Cricket underwent a lot of transformations in the 1970s. In 1971, the first one-day international match was played between England and Australia in Melbourne. The first cricket World Cup was organized in 1975.
Kerry Packer was an Australian television tycoon who understood that cricket had the potential to attract viewership and generate immense profits. In 1977, Kerry Packer signed up 51 leading cricketers amidst a lot of criticism and organised unofficial tests and one-day internationals, and televised them under the name of World Series Cricket.
He introduced coloured clothing, protective helmets, floodlights and field restrictions to the game.
The new televised game generated a lot of money for everyone involved in the process, the cricket boards, television channels, advertisers and the players.
Satellite television brought international cricket to small towns and villages. India emerged as the largest market with the maximum viewership for cricket. With the globalisation of the game, the balance of power began to shift from Britain and Australia to South Asia.

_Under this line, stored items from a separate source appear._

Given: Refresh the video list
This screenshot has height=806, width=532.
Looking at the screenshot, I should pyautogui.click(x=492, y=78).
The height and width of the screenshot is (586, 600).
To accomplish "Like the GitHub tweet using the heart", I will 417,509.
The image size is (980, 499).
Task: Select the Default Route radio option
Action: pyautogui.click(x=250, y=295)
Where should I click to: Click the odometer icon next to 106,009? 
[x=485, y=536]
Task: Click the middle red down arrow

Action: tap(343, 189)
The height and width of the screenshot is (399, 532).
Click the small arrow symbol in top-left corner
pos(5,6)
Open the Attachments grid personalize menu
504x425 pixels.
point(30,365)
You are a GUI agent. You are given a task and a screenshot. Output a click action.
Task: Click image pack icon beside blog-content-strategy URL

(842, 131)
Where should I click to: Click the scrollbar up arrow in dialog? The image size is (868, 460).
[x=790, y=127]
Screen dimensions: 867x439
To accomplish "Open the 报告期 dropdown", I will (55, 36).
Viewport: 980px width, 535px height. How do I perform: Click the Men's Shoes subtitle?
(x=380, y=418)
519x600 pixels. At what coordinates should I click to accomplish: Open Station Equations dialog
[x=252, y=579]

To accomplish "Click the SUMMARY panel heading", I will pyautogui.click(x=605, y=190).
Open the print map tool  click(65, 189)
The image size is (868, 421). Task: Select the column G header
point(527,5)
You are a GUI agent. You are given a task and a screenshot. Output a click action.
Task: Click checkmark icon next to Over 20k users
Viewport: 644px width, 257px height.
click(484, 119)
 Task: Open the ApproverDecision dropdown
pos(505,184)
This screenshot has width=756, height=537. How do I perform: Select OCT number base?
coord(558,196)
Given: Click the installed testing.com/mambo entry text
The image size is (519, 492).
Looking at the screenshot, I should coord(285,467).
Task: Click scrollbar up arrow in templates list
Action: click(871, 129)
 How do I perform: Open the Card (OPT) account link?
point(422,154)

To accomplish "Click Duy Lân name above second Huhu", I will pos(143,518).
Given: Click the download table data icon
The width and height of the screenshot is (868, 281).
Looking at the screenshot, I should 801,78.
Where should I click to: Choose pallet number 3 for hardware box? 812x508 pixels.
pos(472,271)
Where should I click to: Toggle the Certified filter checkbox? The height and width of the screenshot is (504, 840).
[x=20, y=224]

The shift of the International Cricket Council headquarters from London to Dubai was a clear indication of this. The innovations in cricket in the recent years have mostly come from India, Pakistan and Sri Lanka. Pakistani bowlers have developed new bowling deliveries, such as the Doosra and reverse swing. Today, the BCCI or the Board of Control for Cricket in India is one of the richest sports bodies, and Indian cricketers the best-paid players.